The effect of macroscopic deformation on lung microstructure. Butler, James P., Hiroshi Miki, Stephanie Squarcia, Rick A. Rogers, and John L. Lehr. Physiology Program, Harvard School of Public Health, Boston, MA 02115, First Dept. Internal Medicine, Tohoku University School of Medicine, Sendai 980, Japan, Dept. of Biomedical Engineering, Boston University, Boston, MA 02215
APStracts 3:0289A, 1996.
Using an anisotropic theory of diffuse light scattering in lungs, we measured the fractional changes in geometric mean linear intercepts in orthogonal directions when freshly excised rabbit lungs were subjected to isovolume, uniaxial strains. Results from the optical technique were compared with morphometric estimates of fractional changes in mean linear intercepts from the same strained and unstrained (control) lobes, with the conclusion that diffuse light scattering is adequate to estimate changes in mean free paths in different directions.
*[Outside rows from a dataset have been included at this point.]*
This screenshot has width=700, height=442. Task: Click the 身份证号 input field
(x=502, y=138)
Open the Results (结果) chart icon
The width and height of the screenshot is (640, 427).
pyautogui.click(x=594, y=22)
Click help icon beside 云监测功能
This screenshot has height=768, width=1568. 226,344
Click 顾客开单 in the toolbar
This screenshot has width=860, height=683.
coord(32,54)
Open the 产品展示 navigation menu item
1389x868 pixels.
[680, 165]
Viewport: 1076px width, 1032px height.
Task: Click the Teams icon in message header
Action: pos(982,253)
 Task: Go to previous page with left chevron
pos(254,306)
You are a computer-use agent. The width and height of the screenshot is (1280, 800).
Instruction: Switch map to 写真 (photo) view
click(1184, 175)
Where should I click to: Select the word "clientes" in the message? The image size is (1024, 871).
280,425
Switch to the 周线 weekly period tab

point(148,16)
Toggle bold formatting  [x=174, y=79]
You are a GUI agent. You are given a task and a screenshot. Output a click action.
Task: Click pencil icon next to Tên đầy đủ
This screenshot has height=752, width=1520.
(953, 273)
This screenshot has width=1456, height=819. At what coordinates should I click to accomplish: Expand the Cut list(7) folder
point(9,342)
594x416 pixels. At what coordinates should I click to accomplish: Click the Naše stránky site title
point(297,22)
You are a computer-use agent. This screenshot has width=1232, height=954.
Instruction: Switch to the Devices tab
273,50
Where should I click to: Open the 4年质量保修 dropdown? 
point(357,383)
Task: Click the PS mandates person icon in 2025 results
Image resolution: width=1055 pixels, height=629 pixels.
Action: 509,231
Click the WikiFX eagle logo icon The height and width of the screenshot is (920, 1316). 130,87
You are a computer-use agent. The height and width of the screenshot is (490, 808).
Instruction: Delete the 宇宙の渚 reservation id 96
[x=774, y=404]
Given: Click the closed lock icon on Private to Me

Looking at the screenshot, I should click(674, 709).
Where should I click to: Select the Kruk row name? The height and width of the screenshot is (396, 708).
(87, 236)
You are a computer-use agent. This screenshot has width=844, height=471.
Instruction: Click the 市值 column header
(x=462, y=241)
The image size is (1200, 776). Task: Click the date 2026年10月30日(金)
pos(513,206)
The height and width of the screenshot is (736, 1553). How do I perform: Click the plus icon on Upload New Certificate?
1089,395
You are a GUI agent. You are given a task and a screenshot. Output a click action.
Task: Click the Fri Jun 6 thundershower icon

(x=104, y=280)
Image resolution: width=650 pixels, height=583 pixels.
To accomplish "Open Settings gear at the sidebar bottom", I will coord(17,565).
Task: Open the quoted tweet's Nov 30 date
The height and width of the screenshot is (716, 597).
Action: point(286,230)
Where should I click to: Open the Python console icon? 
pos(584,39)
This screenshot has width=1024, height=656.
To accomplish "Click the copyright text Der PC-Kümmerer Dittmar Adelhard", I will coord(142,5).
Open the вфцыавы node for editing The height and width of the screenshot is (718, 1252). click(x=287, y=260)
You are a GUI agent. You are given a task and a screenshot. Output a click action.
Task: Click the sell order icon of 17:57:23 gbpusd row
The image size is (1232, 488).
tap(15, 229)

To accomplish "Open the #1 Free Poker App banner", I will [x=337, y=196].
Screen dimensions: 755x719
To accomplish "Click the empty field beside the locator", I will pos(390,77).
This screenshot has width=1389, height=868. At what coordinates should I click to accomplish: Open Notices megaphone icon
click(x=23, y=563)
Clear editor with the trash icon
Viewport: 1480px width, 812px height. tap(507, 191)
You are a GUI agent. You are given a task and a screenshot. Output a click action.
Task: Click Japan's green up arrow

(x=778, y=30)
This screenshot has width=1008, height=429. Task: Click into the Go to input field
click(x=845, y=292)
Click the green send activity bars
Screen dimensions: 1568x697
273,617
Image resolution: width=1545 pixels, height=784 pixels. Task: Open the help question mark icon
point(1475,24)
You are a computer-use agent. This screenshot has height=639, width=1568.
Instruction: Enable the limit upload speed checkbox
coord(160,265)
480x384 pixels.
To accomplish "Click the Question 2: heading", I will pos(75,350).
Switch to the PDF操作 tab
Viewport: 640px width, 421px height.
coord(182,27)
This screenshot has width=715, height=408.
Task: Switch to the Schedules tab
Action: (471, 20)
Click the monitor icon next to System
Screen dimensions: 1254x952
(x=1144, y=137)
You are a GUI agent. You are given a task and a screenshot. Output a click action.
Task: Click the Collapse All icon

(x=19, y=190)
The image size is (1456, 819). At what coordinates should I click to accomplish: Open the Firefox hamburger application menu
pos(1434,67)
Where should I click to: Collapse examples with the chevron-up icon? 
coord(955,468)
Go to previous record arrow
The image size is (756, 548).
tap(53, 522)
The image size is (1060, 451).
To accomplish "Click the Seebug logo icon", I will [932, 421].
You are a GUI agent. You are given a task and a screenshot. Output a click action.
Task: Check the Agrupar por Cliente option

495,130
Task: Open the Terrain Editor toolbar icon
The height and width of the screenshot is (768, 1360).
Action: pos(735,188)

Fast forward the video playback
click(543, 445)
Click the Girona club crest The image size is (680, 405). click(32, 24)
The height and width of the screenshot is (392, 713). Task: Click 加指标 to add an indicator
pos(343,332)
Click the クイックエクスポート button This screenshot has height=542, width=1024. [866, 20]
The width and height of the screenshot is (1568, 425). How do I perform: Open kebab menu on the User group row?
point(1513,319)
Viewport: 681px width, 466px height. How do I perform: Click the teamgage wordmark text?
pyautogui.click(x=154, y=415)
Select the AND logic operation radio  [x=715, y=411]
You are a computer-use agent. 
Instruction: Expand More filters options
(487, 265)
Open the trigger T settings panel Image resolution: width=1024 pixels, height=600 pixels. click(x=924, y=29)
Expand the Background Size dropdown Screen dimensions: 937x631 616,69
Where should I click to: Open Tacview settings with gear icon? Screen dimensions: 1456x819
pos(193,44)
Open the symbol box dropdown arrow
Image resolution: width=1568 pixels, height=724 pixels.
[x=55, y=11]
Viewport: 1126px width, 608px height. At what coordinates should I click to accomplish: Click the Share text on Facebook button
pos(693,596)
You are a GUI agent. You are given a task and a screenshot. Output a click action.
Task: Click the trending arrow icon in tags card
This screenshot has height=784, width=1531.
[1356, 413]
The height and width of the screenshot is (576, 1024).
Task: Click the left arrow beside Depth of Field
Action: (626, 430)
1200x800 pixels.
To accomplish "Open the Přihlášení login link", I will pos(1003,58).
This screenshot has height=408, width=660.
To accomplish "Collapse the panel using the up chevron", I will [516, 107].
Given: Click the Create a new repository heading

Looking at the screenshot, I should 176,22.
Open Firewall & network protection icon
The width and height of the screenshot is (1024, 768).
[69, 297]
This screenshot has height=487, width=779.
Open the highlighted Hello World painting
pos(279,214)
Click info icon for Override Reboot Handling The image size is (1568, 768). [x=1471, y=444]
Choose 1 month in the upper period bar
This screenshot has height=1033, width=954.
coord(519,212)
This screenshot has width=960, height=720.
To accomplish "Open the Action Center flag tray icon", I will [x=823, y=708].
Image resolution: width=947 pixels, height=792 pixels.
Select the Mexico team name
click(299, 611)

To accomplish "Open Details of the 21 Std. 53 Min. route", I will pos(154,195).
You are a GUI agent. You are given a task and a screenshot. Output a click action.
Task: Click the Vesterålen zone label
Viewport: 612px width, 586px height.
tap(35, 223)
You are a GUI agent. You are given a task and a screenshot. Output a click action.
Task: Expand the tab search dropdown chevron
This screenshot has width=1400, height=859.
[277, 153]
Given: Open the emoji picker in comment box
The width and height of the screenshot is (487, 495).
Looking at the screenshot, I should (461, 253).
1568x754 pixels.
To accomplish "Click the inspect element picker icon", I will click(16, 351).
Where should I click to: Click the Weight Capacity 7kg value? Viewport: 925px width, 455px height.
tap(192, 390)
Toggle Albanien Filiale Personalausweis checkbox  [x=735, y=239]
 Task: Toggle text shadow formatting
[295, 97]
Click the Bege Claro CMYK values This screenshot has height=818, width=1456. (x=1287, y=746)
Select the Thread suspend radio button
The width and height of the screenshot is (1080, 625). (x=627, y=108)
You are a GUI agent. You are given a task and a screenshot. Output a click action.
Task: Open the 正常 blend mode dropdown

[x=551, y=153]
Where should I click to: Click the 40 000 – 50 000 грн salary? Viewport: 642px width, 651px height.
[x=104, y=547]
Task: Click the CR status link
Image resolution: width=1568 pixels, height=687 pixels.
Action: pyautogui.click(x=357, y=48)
We compared optical estimates of fractional changes in mean linear intercepts with the macroscopic strain field measured by displacements of pleural markers; this relationship did not significantly differ from the line of identity. We conclude that the microscopic strain field is closely matched to the macroscopic strain field during uniaxial distortion. This suggests that surface reorientation may not play a large role in the origin of the low shear modulus of the lung, but this cannot be definitively stated without comparison of these experimental results to specific model predictions of the changes in mean linear intercepts in shear deformation.

Received 14 June 1995; accepted in final form 4 June 1996.
APS Manuscript Number A633-5.
Article publication pending Journal of Applied Physiology.